Target pointing data:
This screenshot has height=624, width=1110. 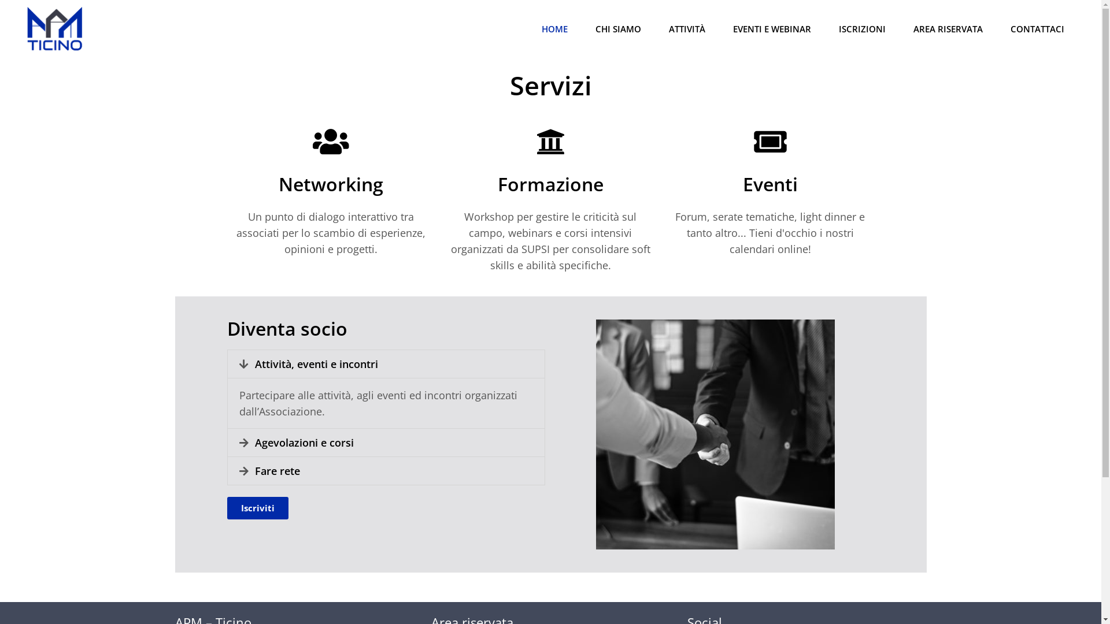 I want to click on 'Iscriviti', so click(x=257, y=507).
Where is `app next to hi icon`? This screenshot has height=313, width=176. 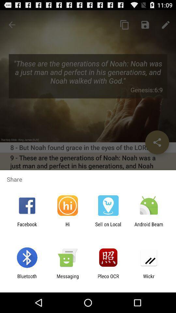
app next to hi icon is located at coordinates (27, 227).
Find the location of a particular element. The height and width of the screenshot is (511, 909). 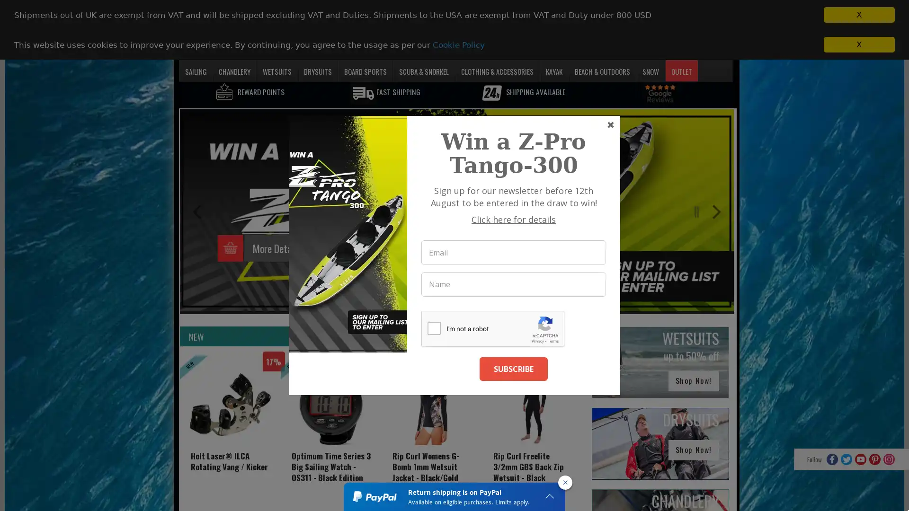

SEARCH is located at coordinates (632, 48).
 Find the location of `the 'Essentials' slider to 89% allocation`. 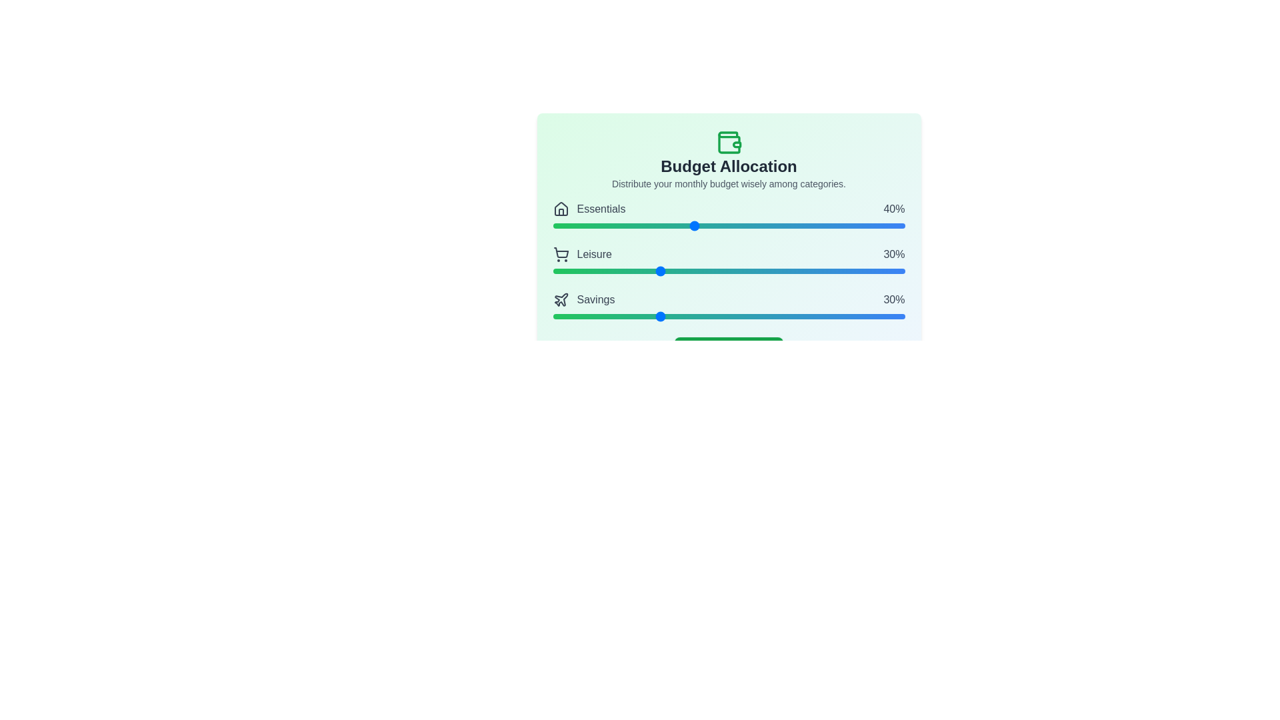

the 'Essentials' slider to 89% allocation is located at coordinates (866, 225).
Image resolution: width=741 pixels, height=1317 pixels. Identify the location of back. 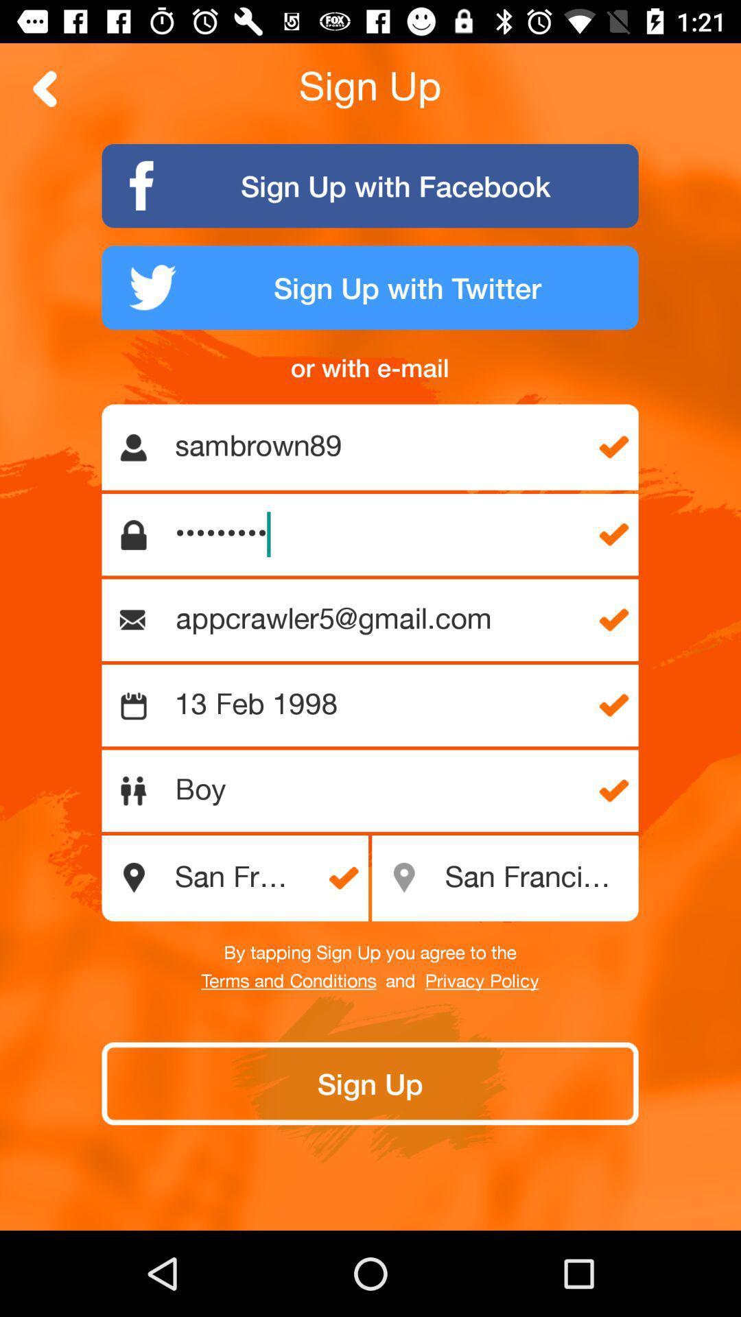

To do
Copy the items verbatim, beginning at the line that contains "Find the location of a" and continuing through the line that contains "SEARCH is located at coordinates (632, 48).", omitting the pictures.

Exercise output
Find the location of a particular element. The height and width of the screenshot is (511, 909). 

SEARCH is located at coordinates (632, 48).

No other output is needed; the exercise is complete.